TEXT PASSAGE ▸
<<<<
Wednesday, March 30, 2022

The Commentariat Speaks (23)

In a post last week entitled “A Contradiction in the Church”, the Antemodernist observed that when the Christian community at large is clear and succinct in its condemnation, it is always against a sin that is convenient to hate. As he puts it, “Christians deal with the easy and convenient things, and so leave the important and difficult things growing like cancer.”

Publicly condemning masculine sins — foreign invasions, lust, violence — is the equivalent of shooting fish in a barrel, he suggests. Nobody minds and everybody cheers. But feminine sins — things like cross dressing or the homosexual mimicry of family life — have become virtually untouchable subjects.

I’ll grant him all that and go a step further.

When, as is increasingly the case, the consensus evangelical social media take on any current issue is right in lockstep with that of the Canadian Liberal Party, Kamala Harris, Mark Zuckerberg, CNN, the CBC, the ladies on The View, the Human Resources department of any major company, The New York Times, or even — heaven help us — the editorials in Christianity Today, we are better off not to express it at all.
>>>>
SOURCE INFORMATION ▸
<<<<
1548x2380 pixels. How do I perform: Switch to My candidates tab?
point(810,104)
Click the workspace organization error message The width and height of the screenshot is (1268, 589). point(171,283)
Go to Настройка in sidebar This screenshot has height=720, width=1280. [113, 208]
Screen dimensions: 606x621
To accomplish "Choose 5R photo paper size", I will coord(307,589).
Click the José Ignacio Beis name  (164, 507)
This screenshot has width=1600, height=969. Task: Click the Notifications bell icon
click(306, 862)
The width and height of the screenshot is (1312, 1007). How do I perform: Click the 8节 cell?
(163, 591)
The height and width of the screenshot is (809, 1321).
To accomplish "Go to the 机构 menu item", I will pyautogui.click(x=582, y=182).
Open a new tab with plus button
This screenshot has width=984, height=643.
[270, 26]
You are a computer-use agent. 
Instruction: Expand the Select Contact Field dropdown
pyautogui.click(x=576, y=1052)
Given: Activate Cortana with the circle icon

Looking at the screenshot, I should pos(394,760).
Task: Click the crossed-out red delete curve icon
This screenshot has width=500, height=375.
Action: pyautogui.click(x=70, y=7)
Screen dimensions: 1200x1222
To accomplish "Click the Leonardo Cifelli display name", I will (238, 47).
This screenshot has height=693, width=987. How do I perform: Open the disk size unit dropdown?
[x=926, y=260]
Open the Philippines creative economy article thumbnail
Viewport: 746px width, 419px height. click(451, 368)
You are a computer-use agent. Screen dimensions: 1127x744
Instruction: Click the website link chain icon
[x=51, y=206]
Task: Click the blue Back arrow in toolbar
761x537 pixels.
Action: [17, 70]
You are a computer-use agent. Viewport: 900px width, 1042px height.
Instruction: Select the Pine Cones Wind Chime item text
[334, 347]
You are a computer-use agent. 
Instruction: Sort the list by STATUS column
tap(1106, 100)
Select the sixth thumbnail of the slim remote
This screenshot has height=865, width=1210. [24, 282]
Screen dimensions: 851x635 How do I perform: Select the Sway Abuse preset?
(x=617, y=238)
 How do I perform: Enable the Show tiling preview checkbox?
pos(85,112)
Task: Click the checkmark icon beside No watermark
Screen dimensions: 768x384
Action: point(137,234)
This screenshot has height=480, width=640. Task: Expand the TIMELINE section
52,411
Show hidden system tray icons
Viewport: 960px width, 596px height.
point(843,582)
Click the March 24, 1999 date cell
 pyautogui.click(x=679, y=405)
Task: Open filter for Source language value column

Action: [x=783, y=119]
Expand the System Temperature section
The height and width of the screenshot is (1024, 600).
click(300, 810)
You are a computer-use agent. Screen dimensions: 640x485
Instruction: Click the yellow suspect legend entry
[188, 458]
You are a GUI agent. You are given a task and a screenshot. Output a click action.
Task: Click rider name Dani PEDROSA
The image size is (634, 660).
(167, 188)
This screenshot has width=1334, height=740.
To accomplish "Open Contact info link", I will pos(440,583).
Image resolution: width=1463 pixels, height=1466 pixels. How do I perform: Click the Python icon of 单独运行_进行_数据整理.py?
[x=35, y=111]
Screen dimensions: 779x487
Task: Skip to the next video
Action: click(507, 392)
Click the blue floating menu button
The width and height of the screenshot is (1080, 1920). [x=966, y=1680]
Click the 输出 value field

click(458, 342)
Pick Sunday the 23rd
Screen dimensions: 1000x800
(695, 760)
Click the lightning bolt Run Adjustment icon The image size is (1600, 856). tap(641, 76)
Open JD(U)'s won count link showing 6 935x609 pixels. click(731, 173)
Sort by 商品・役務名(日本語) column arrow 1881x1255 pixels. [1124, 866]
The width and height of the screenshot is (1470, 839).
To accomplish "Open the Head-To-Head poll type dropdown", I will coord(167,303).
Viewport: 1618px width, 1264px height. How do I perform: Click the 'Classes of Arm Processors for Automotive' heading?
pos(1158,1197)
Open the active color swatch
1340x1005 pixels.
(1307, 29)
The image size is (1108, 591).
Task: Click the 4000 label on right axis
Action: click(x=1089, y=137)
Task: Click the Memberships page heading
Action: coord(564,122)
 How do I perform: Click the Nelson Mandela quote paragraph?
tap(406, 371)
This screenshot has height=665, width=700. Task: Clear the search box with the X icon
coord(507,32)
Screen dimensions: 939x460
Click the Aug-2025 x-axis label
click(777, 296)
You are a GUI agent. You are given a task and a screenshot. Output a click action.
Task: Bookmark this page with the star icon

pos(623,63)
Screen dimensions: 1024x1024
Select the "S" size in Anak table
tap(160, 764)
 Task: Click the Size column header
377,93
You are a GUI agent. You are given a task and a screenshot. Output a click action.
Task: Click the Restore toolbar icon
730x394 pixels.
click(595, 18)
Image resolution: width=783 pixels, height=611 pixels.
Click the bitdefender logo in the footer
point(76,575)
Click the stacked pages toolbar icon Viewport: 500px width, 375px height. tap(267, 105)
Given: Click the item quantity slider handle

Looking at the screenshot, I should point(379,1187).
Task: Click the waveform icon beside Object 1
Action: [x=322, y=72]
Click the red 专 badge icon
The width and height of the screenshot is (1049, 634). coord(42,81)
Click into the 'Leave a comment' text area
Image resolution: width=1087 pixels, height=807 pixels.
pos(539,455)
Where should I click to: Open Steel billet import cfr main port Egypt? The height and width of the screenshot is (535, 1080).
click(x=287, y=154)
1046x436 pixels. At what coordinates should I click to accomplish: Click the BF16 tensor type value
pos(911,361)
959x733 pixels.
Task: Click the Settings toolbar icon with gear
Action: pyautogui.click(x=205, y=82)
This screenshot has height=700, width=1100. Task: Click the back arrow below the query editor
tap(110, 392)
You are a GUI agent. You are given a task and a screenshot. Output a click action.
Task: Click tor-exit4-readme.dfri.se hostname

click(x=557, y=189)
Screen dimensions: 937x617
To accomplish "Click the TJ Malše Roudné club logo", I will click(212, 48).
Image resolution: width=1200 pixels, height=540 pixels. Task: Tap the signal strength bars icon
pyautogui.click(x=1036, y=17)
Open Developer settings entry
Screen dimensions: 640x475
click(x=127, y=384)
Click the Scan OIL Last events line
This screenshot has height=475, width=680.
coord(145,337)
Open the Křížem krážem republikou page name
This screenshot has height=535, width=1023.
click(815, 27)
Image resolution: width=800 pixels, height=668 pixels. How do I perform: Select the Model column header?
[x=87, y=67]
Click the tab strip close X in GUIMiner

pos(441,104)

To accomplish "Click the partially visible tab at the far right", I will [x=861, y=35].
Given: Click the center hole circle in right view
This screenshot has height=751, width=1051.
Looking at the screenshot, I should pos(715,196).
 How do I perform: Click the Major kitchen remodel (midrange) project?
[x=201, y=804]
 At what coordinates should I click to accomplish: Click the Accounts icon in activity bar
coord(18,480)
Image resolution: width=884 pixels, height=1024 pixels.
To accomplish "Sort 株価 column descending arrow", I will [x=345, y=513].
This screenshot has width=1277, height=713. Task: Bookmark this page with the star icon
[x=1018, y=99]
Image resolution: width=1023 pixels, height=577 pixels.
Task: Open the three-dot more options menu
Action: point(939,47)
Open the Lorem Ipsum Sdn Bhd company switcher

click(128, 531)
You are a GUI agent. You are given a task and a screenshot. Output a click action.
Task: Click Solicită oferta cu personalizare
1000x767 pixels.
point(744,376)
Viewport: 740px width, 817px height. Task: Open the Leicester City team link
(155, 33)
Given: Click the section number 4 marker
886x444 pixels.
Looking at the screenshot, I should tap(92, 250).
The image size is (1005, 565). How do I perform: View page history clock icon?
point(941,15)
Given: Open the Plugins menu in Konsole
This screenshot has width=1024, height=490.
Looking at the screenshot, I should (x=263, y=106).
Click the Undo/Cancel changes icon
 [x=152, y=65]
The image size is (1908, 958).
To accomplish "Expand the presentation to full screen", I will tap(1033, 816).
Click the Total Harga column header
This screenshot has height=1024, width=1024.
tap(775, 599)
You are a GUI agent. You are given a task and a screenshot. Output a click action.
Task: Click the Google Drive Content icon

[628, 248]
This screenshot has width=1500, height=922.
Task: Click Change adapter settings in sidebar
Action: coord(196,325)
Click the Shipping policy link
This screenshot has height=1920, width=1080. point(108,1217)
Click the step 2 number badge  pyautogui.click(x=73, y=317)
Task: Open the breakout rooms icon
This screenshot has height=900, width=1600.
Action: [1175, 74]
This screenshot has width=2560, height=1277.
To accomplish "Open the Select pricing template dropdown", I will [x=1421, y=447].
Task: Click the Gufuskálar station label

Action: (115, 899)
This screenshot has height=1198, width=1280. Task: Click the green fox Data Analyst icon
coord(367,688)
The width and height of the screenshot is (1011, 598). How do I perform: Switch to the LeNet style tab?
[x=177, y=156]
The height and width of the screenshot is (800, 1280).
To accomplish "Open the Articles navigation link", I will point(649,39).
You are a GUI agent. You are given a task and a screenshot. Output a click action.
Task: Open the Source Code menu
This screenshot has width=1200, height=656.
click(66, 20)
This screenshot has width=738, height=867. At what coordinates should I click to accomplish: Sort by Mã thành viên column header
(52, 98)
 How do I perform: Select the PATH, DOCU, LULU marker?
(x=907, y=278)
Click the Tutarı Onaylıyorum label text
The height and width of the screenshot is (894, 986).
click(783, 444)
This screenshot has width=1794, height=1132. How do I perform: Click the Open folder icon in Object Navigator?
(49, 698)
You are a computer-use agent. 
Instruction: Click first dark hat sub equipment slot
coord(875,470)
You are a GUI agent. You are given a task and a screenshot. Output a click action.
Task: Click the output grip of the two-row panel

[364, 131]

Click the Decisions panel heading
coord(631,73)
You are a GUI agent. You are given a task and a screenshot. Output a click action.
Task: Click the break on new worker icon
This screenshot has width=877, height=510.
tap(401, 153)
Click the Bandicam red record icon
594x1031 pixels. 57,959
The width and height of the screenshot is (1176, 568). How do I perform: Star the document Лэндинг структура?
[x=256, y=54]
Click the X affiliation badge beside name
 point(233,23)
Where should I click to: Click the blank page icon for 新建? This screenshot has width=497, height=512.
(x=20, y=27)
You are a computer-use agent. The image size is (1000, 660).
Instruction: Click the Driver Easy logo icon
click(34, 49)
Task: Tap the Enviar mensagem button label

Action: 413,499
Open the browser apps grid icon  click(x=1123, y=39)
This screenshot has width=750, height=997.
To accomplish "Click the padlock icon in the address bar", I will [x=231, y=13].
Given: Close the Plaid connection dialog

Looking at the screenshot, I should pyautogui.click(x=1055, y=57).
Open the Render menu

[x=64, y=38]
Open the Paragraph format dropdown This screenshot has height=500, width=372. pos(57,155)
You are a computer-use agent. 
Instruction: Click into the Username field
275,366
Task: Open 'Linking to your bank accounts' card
>>>>
ACTIONS TO TAKE ▸
A – Answer these about the post on the sins the church condemns, one answer per line:
(i) What title did the Antemodernist give his post from last week?
(ii) Which three masculine sins does the post list?
(iii) Whose editorials come last in the list of voices that evangelical social media agrees with?
B – Please extend the post on the sins the church condemns with the next passage, starting after its final sentence.

ANSWERS BY ITEM NUMBER ▸
A –
(i) "A Contradiction in the Church"
(ii) Foreign invasions, lust, and violence
(iii) Christianity Today's

B –
That is not because lining up with the prevailing narrative guarantees a Christian is on the wrong side of any particular issue. It may or it may not. What it does guarantee is that our expression of opinion is redundant. We are offering nothing different from what the mainstream is already saying. When that is the case, we are wise to simply shut up. Piling on where the majority of our unsaved neighbors say exactly the same thing adds no value for the kingdom of heaven, and may end up coming back to haunt us later if it turns out that in our rush to judgment we were grossly misinformed. Being ‘right’ along with absolutely everybody else can’t help our witness for Christ, but being wrong could do some damage to it.

If Justin Trudeau is correct that the Canadian trucker convoys represented a fringe minority of white supremacists with unacceptable views, it adds nothing to the public discourse for a bunch of Christians to agree with him. If NATO is really the good guy and Russia the evil aggressor, that will either come out or it won’t. Evangelicals singing “Putin bad!” in three-part harmony with the entire North American media choir contributes nothing useful to the discussion. If the mainstream media is already well on its way to helping issue in a new secular utopia, shouting our approval of a subset of their goals (which we tend to misunderstand in any case) won’t get them to it any faster.

Anything truly substantive and productive a Christian has to say to the world is invariably going to be counter-cultural, and will inevitably make people mad. It has to be at least potentially offensive if it’s going to be any spiritual use to them. If we are not the alternative, we are nothing at all.

Doubt me? Go ahead, count the number of time in the gospels we find Jesus expressing solidarity with prevailing public sentiment.

I’m waiting ...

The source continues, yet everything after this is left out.